(Excerpted records)
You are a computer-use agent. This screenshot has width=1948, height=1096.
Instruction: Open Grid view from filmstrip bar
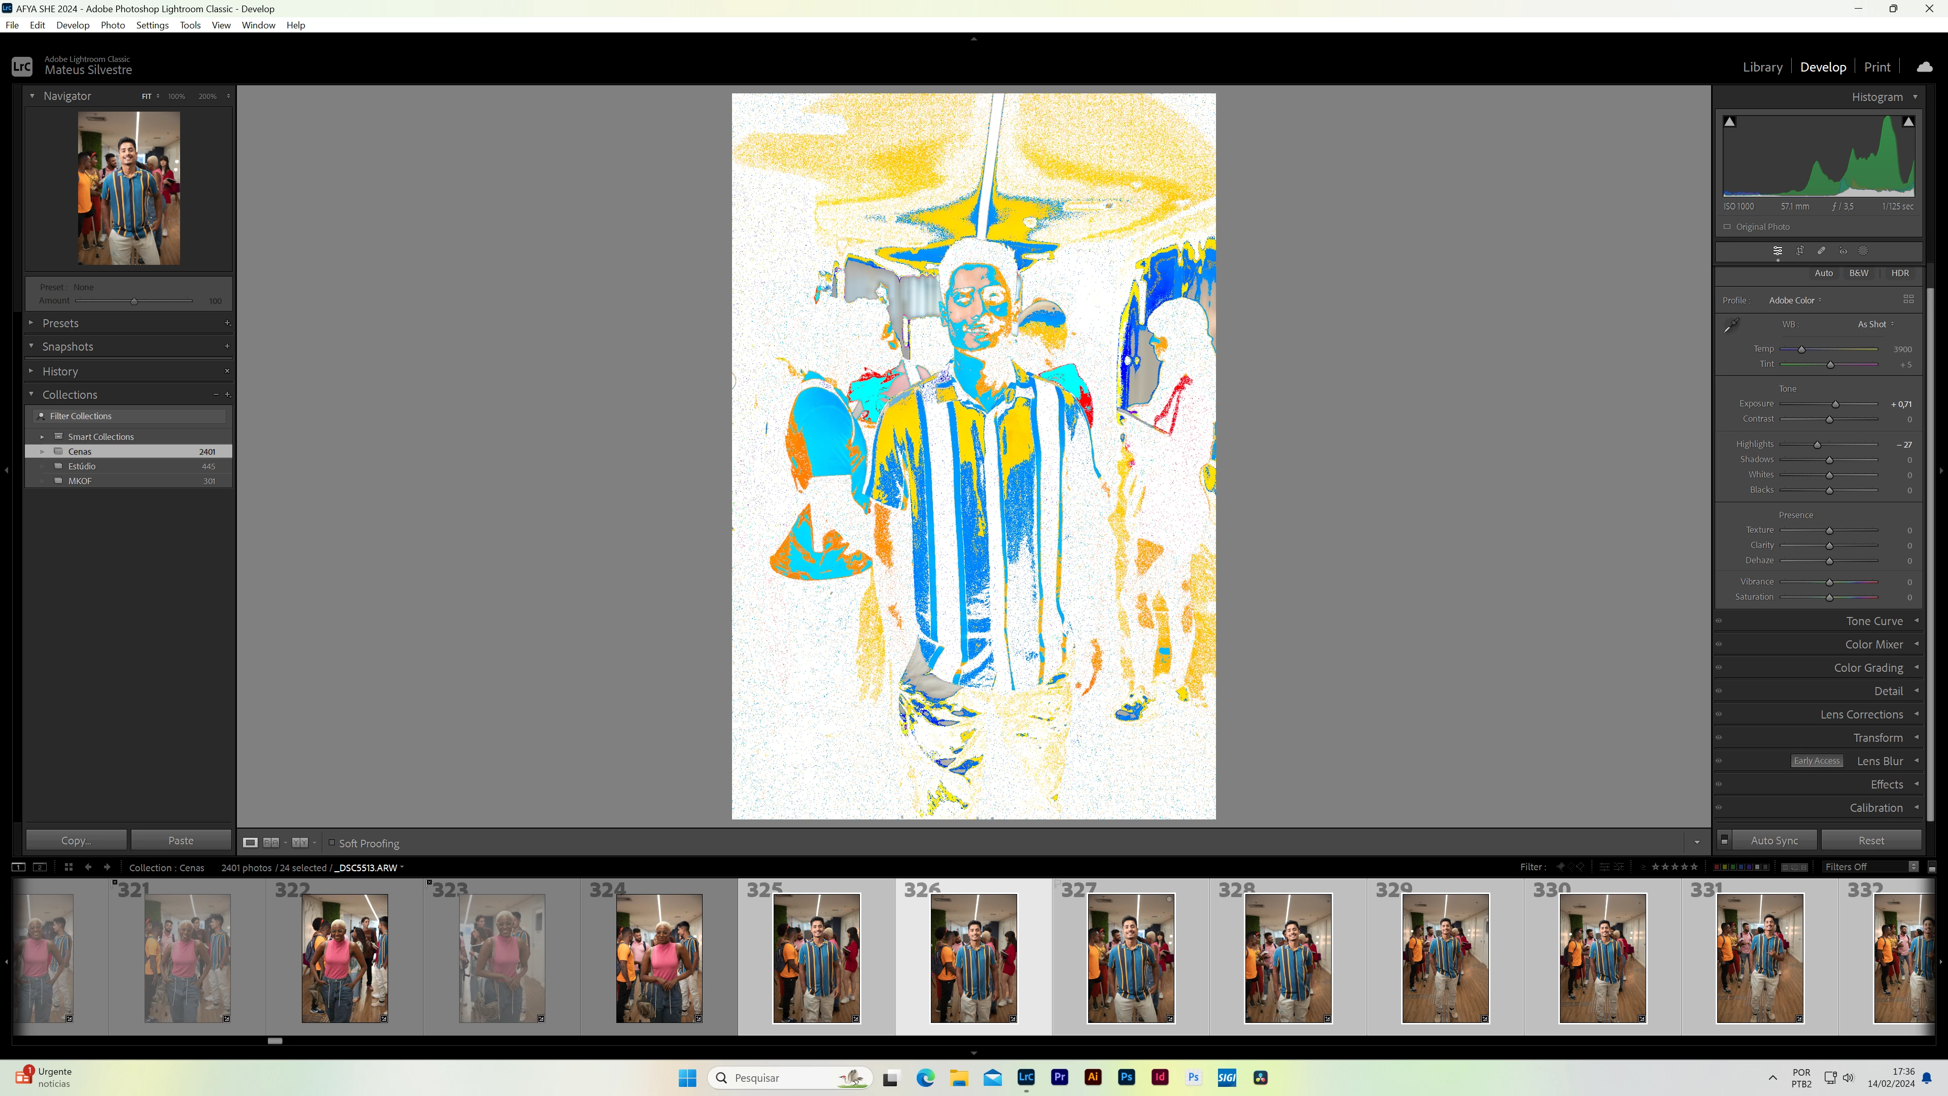68,867
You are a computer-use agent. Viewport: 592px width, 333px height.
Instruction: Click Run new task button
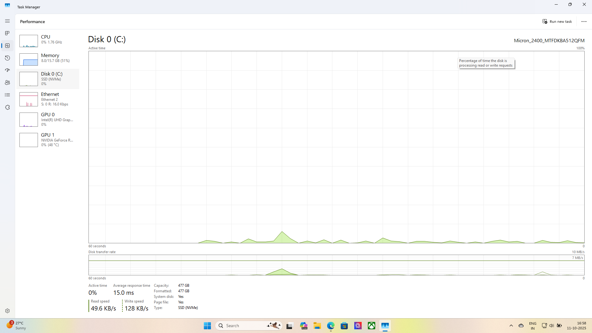point(557,22)
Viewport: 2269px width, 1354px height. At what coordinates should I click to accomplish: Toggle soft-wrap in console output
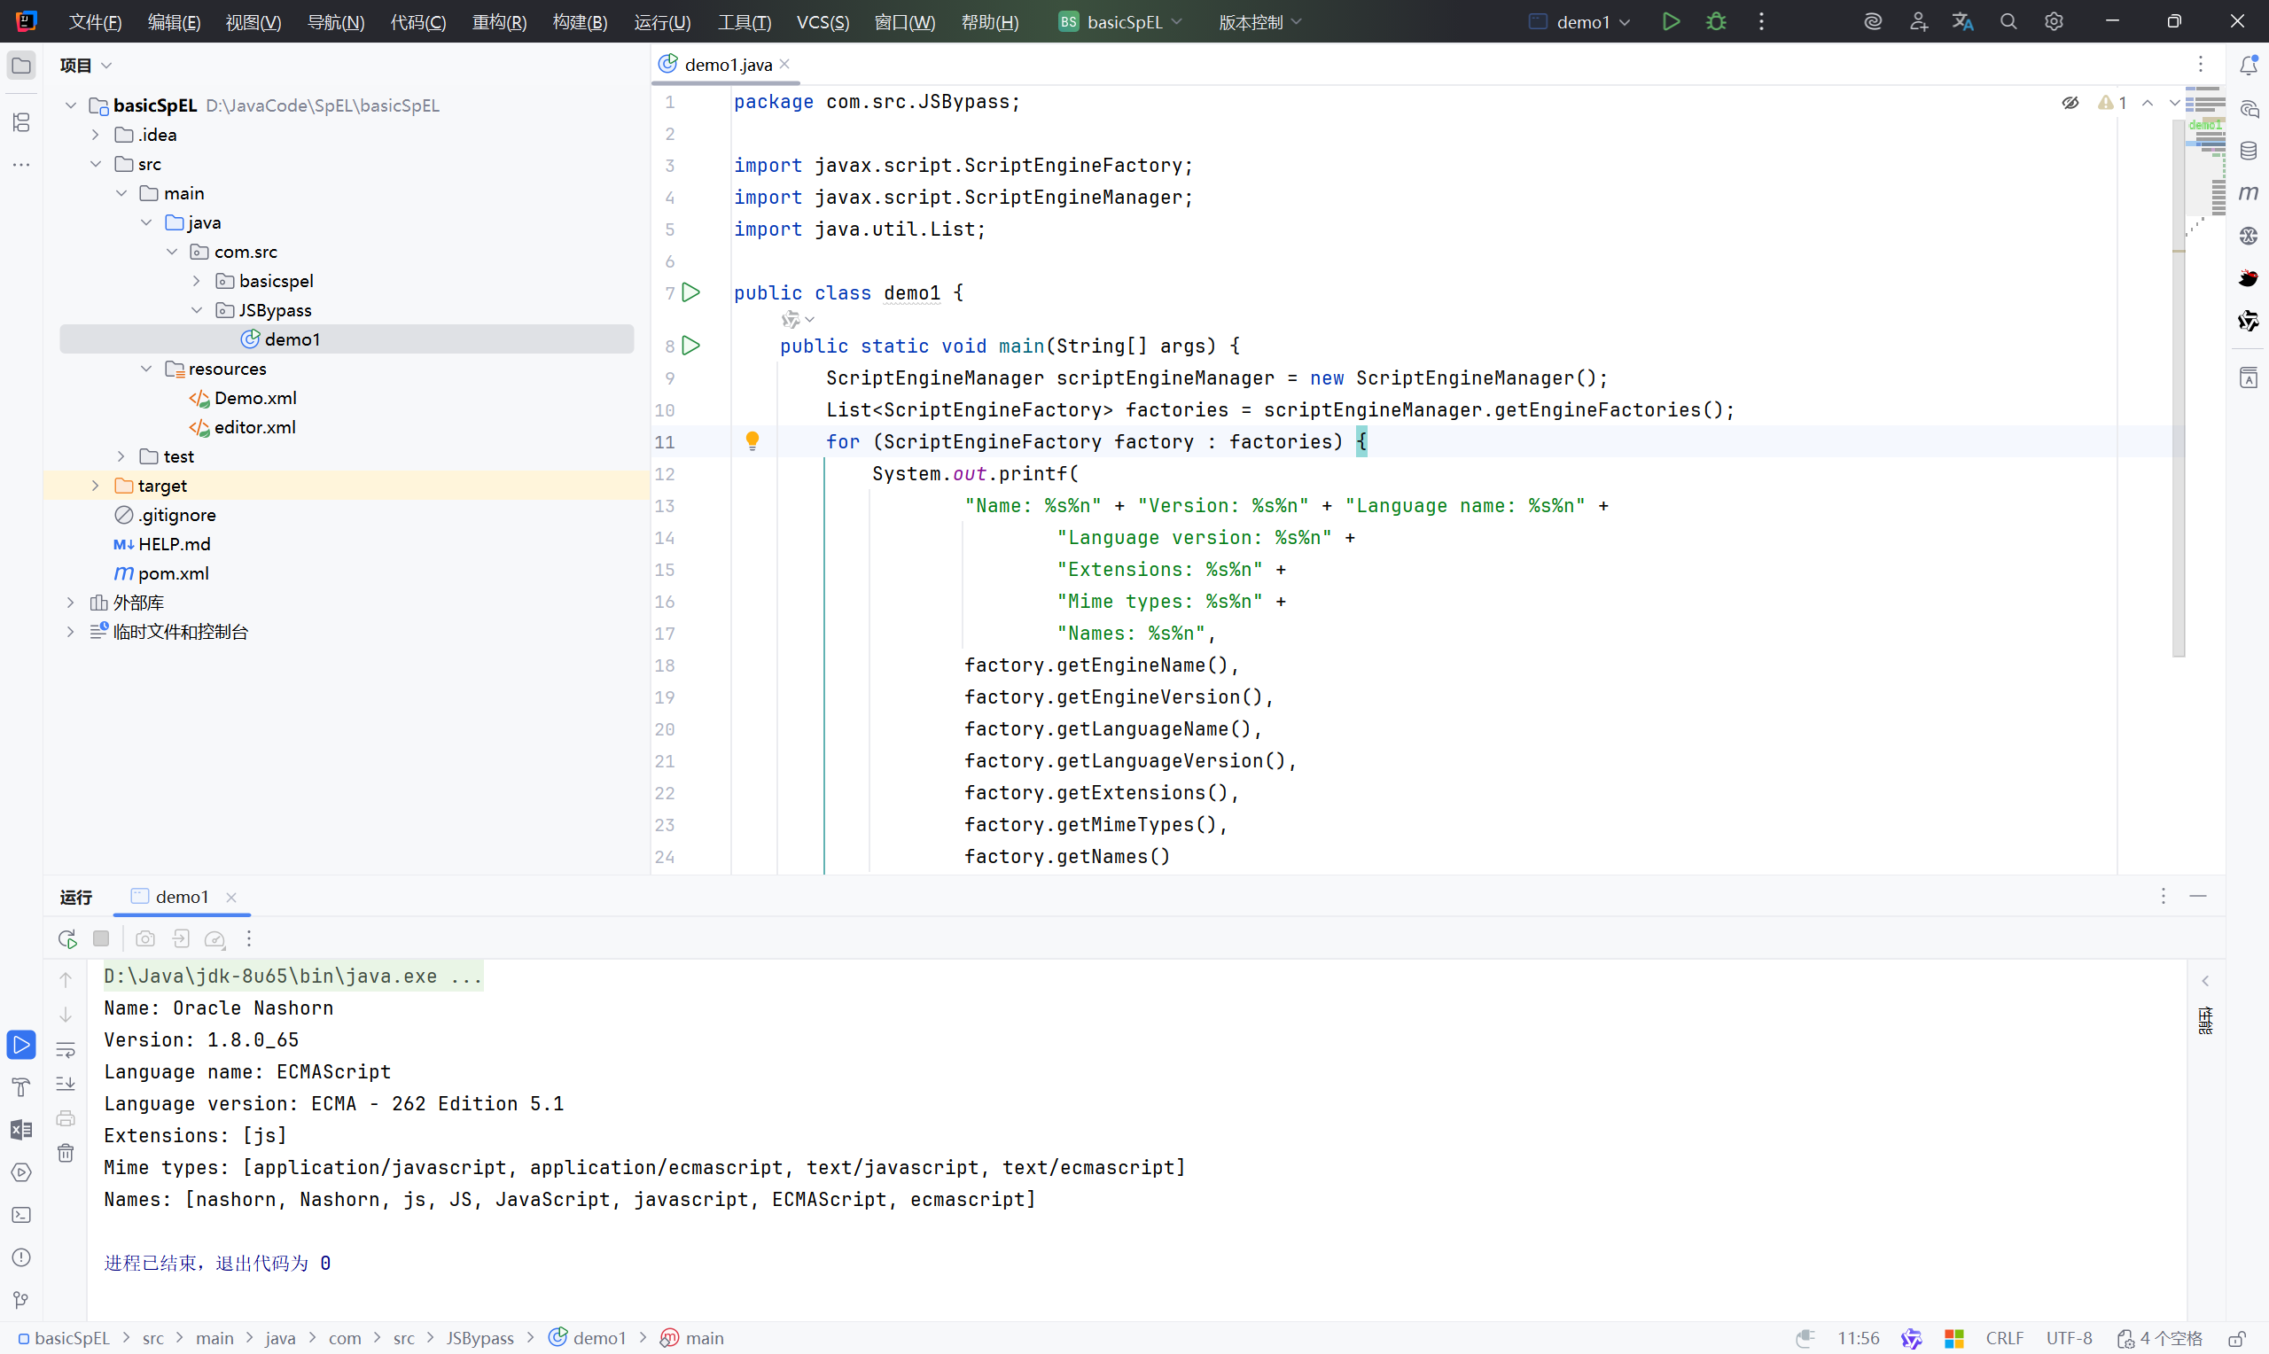(66, 1049)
(End Excerpted records)
What you should do: The required output is each line above restated verbatim, with all images omitted.

Answer to the exercise:
You are a computer-use agent. This screenshot has width=1948, height=1096.
Instruction: Open Grid view from filmstrip bar
68,867
You are a computer-use agent. Viewport: 592px width, 333px height.
Instruction: Click Run new task button
point(557,22)
Viewport: 2269px width, 1354px height. At what coordinates should I click to accomplish: Toggle soft-wrap in console output
(66, 1049)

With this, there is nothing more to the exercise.